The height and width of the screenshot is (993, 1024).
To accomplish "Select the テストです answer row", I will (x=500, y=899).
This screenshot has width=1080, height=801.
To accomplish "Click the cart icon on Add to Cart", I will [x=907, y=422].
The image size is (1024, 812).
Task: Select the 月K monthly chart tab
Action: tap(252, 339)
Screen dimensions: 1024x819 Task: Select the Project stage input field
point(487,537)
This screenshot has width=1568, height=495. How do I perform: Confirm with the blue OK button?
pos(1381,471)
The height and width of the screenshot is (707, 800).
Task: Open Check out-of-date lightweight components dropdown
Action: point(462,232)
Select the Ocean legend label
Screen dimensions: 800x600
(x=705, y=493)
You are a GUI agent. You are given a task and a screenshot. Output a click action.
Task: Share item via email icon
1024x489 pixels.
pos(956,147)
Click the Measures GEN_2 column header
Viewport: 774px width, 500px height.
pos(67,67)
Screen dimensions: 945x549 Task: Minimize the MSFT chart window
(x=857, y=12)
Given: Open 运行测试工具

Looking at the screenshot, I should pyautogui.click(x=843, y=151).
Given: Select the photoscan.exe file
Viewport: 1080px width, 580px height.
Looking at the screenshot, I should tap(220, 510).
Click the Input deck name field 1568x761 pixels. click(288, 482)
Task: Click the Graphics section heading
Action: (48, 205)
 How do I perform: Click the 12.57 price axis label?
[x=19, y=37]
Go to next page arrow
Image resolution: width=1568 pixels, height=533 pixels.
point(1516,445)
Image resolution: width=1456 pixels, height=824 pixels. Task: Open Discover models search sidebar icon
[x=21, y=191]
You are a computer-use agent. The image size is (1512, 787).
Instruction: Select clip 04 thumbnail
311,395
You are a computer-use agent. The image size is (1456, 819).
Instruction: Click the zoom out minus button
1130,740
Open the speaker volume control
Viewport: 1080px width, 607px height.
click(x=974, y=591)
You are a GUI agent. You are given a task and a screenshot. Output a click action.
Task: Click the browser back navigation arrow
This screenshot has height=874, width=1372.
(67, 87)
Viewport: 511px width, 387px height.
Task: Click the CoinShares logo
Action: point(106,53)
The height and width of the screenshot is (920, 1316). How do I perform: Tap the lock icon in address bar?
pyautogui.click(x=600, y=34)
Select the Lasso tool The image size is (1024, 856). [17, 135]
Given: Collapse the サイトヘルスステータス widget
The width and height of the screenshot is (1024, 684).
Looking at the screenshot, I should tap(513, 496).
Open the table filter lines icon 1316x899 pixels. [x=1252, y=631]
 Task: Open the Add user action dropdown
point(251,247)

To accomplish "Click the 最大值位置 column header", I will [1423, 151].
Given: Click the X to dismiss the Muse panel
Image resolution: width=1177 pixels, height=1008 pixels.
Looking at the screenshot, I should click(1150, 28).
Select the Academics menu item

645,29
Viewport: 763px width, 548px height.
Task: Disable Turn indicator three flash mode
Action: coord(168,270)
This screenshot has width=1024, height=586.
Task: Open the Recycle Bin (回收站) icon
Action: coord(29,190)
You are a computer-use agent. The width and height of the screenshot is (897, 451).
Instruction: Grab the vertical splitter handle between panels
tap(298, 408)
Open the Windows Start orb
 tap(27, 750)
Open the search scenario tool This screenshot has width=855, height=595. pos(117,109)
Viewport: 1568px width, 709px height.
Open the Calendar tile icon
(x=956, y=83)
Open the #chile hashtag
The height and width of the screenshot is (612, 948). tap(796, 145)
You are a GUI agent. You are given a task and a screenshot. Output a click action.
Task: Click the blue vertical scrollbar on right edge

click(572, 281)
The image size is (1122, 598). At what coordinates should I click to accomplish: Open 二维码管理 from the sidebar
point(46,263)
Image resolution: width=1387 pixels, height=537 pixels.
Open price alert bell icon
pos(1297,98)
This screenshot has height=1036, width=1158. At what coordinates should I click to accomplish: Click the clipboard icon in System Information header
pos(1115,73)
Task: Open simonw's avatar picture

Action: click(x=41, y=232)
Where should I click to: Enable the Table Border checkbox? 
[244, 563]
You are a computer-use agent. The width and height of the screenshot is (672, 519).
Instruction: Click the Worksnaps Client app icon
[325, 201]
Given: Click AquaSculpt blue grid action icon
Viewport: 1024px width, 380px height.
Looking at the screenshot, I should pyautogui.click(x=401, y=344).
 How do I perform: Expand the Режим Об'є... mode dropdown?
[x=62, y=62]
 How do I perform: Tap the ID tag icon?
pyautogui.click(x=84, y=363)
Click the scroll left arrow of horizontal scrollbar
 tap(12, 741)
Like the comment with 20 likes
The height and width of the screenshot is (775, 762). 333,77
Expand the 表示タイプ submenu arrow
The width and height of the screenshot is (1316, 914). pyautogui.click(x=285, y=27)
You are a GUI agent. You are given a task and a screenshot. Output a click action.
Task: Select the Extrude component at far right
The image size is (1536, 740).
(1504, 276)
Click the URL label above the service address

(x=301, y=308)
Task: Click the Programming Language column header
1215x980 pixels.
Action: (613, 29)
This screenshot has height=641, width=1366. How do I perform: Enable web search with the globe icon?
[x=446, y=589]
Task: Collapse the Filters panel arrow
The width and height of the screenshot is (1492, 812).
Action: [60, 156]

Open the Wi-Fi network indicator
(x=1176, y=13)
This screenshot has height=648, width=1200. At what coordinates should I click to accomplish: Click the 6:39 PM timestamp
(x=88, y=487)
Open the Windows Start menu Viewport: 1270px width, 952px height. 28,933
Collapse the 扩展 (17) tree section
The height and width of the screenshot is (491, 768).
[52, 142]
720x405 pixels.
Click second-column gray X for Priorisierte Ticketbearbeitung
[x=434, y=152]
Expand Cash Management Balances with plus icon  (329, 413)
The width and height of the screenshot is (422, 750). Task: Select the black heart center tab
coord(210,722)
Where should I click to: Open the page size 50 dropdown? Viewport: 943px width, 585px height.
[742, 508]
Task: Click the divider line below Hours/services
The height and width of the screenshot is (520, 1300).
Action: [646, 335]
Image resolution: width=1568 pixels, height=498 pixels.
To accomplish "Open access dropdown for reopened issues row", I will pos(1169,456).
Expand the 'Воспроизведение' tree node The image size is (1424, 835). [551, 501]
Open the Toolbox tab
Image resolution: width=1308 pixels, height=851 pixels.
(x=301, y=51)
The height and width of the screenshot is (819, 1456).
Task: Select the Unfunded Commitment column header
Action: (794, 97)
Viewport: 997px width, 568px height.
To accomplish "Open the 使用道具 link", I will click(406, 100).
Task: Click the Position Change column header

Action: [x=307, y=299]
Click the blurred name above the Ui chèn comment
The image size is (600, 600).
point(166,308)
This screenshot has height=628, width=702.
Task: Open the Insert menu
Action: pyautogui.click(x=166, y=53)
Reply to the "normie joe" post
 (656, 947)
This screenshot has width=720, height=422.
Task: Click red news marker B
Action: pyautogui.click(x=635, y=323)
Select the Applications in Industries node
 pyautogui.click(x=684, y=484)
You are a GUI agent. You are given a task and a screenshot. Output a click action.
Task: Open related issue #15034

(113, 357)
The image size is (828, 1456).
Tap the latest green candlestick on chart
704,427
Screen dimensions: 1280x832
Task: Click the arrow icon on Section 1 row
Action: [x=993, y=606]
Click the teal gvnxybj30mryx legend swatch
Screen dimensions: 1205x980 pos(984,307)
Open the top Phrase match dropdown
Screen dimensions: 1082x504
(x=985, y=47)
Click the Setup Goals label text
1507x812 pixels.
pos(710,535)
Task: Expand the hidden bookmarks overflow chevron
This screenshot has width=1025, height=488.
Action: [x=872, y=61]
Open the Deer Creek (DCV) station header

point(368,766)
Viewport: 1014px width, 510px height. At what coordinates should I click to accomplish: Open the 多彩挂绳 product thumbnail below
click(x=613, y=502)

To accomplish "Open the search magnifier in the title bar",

____________

_What you are asked to do:_ Write out, exactly as they appear, the lines from the one containing "This screenshot has width=1025, height=488." through the last line of the records above, both included, and nothing more.

_Written solution:_
This screenshot has width=1025, height=488.
Action: [x=872, y=61]
Open the Deer Creek (DCV) station header

point(368,766)
Viewport: 1014px width, 510px height. At what coordinates should I click to accomplish: Open the 多彩挂绳 product thumbnail below
click(x=613, y=502)

To accomplish "Open the search magnifier in the title bar",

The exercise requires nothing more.